Quantitative data will be extracted and interpreted into a narrative description thus allowing integration with qualitative data. The individual strands of the mixed methods studies will be independently analysed. Resulting qualitative data will be pooled for thematic analysis conducted by the primary reviewer. This process involves qualitising quantitative outcomes of data by generating codes, searching for themes, reviewing themes, defining and naming themes and finally reporting findings in a narrative synthesis. The purpose of this discussion is to contextualise the review findings with refugees, asylum seekers and PEH to examine facilitators and barriers to accessing non hospital based care.
Subgroup analysis
Groups identified include PEH, asylum seekers and refugees. There may be a specific subgroup analysis involved for example migrants who experience homelessness themselves.
Discussion
Access to healthcare services is recognized as an important social and public health challenge. In European countries and across the United States, there is an abundance of growing evidence of an increase in the awareness of social determinants, the impact they have and their relationship to health, in medical research over the past 10 years80.
Given the increased use of emergency settings in PEH, under-utilisation of primary care services, including variable patterns of utilisation of primary and specialist health care of refugees and asylum seekers, there is an underlying need to further explore the barriers and facilitators to accessing non hospital care in these marginalised groups.

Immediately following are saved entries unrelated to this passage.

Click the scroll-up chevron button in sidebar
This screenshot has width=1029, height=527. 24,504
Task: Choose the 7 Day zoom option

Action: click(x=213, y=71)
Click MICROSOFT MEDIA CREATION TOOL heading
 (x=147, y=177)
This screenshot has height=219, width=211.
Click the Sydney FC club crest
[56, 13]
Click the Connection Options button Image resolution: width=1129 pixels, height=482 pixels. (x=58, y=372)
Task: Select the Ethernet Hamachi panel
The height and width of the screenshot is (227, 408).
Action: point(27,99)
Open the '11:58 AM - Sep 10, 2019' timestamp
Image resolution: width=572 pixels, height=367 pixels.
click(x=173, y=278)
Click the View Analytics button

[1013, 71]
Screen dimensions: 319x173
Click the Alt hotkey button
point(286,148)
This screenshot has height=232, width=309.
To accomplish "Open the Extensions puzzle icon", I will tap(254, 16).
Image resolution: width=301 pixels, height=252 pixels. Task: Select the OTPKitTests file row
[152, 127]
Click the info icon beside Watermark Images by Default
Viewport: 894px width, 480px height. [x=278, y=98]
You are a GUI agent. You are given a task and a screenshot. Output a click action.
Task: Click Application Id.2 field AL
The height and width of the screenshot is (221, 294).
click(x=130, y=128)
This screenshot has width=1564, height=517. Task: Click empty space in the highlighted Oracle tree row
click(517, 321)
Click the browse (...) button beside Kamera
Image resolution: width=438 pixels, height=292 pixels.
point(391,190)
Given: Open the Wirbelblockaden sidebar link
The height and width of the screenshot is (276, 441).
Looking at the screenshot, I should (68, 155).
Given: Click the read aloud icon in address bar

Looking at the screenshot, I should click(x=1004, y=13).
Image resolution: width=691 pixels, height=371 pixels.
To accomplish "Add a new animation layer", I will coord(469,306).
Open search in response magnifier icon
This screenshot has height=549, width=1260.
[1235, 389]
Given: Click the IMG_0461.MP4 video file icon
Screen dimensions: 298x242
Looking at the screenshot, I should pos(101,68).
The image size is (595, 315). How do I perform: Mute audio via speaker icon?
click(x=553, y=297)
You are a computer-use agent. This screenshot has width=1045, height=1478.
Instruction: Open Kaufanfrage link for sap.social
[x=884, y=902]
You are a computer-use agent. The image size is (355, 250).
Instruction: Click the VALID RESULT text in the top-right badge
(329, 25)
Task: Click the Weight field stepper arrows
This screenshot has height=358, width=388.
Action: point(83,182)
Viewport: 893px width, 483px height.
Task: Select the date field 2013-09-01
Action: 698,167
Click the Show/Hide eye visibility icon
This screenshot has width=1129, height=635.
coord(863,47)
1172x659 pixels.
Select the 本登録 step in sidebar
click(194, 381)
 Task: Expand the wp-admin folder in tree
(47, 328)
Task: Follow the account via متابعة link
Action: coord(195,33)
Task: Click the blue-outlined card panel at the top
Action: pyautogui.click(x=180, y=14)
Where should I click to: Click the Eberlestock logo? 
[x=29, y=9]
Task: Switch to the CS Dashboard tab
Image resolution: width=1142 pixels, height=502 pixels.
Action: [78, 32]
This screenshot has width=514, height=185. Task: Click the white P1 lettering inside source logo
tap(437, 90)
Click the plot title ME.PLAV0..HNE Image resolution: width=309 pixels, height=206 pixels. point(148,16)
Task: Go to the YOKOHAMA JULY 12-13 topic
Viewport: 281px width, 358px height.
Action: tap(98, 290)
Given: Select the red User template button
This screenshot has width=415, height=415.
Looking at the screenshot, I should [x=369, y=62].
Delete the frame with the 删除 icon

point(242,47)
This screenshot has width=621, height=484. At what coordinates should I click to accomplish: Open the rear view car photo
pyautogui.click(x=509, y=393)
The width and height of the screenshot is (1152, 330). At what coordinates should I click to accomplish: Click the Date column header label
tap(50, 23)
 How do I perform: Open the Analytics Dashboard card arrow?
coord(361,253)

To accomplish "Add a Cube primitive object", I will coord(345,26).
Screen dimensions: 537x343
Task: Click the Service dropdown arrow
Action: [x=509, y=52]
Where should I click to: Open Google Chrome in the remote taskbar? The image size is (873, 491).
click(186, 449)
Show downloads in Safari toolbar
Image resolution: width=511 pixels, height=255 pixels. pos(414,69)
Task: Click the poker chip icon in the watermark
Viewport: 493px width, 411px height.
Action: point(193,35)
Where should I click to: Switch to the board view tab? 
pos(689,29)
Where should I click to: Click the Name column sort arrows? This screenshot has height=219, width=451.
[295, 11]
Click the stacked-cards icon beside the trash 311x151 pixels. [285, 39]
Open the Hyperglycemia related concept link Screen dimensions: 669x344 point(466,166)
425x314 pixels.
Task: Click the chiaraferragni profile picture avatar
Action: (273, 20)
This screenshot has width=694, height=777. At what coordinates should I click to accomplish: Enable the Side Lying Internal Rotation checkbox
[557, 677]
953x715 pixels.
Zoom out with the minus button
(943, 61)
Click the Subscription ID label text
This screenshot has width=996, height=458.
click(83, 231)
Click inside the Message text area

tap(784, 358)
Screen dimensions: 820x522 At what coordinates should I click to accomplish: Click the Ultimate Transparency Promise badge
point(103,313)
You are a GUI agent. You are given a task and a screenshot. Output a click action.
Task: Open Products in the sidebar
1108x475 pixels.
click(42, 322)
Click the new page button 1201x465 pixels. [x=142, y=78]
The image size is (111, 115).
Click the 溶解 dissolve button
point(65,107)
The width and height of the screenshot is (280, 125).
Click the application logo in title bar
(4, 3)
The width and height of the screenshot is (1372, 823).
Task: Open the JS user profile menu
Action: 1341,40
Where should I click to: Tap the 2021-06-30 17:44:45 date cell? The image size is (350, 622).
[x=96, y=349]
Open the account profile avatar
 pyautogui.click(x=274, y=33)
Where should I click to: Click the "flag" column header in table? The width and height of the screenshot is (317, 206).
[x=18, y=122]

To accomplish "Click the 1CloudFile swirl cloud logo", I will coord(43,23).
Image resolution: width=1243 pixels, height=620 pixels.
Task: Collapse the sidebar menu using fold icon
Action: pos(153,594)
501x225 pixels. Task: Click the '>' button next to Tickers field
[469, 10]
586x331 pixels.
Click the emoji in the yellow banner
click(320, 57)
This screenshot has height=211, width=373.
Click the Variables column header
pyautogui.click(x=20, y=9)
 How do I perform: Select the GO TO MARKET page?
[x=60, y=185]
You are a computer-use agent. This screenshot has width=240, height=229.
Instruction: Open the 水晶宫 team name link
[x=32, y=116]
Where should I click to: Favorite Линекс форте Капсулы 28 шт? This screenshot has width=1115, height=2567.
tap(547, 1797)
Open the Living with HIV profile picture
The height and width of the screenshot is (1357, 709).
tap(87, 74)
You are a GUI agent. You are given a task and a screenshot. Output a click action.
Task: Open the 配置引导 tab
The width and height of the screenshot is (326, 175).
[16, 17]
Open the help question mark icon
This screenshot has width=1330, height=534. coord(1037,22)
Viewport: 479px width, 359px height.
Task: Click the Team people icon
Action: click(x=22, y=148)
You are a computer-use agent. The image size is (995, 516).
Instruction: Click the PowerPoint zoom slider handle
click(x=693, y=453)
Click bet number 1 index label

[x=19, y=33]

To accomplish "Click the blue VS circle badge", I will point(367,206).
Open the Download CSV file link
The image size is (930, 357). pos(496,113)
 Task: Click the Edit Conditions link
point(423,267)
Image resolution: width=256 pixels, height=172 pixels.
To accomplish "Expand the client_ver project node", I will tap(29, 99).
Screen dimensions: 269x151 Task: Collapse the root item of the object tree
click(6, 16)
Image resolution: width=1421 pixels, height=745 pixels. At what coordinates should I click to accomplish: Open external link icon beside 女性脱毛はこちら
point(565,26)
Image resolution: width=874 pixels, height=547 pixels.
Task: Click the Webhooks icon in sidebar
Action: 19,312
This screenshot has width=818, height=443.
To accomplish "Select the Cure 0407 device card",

This mixed methods review (MMR) will comprehensively review quantitative data and qualitative data (experiences of stakeholders and health care providers) and specifically refugees, asylum seekers and PEH and synthesise both barriers and facilitators outlined and embrace a systematic approach through identification of mixed methods research. A mixed methods approach was chosen as using both qualitative and qualitative data will provide a more comprehensive insight into the best available data and evidence of the many complicated personal and structural barriers to healthcare access across a number of marginalised groups. It is also hoped to acquire a clearer understanding of the various barriers and facilitators to accessing healthcare in order to provide more comprehensive information for policy makers. The authors believe more explicit use of conceptual models in how these groups access healthcare as part of this MMSR, will help to maximise the usefulness of how barriers and facilitators operate in relation to accessing non hospital based care in these groups.
Study status
This study has been registered with Open Science Framework, subject to a peer review process, with a view to subsequent publication of a fully detailed mixed methodology systematic review by end of year 2023. Full text and abstract screening is currently underway.
Dissemination
It is hoped this protocol will be peer reviewed and approved with subsequent production of a fully detailed mixed methodology systematic review by end of year 2023.